Misinformation risks medicalising a normal life stage and render women dependent upon clinicians, some of whom may also be overly promoting treatment with testosterone, which is associated with a high placebo response. Testosterone is not an “essential” hormone for women, as women who have effectively no testosterone production, such as women with no functioning adrenals or ovaries, do not have to have testosterone treatment to be well. Women in whom the ovaries have been removed surgically, still have some testosterone produced by their adrenal glands. So, the frequently used descriptive term, “deficiency state” is incorrect and alarmist.
...
The only current evidence-based factual indication for the addition of testosterone to standard HRT, is for persistent low libido in postmenopausal women, after all other contributory factors have been addressed. There is no evidence to support claims that testosterone will help with other symptoms associated with menopause or prevent bone loss or dementia.
Having supported women in perimenopause and menopause for almost a decade, I know how tough it can be to find help. There’s a lot of confusion around the most effective and safest routes to reach symptom relief. When you feel overwhelmed and desperate to feel better, it’s certainly attractive when the familiar face of a celeb assures you that help is at hand from a supposedly simple product. When you hear about that product on social media, on the TV, in a newspaper that you may have subscribed to for decades, you want to believe that what you’re being told is true.

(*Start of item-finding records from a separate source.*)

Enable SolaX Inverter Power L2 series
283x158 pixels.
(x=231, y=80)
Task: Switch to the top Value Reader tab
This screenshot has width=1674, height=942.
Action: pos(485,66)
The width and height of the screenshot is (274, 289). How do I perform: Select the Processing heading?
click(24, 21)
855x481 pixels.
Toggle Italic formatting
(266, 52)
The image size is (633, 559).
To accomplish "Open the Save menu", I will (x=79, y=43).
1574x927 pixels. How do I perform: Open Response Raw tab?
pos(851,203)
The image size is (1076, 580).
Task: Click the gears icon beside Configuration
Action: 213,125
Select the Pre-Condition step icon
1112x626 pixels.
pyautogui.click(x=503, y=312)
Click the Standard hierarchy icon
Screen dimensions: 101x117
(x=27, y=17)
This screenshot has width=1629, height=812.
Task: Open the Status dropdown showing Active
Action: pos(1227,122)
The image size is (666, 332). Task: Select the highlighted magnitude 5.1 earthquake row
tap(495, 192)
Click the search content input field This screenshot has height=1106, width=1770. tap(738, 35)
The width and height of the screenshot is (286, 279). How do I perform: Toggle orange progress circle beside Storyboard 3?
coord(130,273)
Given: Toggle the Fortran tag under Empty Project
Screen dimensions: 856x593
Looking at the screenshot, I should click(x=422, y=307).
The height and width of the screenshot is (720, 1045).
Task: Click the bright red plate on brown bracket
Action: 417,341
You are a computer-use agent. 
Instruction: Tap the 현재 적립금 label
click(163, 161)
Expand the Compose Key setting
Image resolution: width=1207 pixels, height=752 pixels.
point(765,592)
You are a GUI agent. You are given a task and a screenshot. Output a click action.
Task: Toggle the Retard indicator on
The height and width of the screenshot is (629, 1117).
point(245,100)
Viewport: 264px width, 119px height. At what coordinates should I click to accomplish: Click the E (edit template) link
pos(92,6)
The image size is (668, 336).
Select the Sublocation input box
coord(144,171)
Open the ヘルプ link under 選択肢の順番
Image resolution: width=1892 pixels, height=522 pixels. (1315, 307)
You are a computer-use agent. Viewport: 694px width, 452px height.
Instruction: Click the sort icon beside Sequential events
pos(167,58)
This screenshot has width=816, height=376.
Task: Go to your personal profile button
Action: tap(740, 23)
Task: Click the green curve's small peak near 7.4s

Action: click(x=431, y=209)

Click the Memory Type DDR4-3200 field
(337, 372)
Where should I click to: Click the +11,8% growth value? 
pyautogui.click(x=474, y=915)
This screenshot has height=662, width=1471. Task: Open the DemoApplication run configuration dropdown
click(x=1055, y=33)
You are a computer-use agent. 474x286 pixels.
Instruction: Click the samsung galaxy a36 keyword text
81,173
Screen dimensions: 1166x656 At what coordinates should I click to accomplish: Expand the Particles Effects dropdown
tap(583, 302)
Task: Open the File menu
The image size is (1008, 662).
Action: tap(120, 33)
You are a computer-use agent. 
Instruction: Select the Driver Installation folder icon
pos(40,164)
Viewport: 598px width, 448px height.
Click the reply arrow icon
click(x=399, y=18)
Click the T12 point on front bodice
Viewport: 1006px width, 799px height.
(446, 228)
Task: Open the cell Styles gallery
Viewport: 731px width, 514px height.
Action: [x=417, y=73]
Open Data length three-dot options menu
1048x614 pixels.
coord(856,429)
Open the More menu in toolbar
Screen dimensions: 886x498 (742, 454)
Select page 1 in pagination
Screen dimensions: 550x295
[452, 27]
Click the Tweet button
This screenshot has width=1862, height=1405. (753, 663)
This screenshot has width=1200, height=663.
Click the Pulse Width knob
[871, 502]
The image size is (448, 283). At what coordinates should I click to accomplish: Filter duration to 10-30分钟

However, it seems by design, perimenopause and menopause are supposed to teach us about health, sovereignty and discernment. We’re evolving into wiser women and it’s time to take an honest look at influencers who rather than serving women’s health, are promoting unproven benefits of medicines to serve other interests.
I encourage you to listen to the whole interview with Professor Davis on The HotFlash Inc podcast. Ann-Marie and Professor Davis cover a lot of ground, and you’ll hear information about testosterone and HRT, which may not be popular to share, but is crucial to help women make informed choices for their health.
In this day and age, when ethical journalism is a rarity, Ann Marie, with her podcast and Substack dedicated to researching all areas of menopause, is a shining example of what good journalism should look like.
If you have any questions about the above, feel free to contact me.
And if you’d like to listen to my interview with Ann Marie on The HotFlash Inc podcast, you can catch it here.
I had no idea of any of this in relation to testosterone use and have just had a blood test prior to an appointment to request testosterone for low libido. I am 66 and post menopausal. Thank you so much - I now feel much better informed to have the conversation. I’ll probably give it 6 months and see if it works.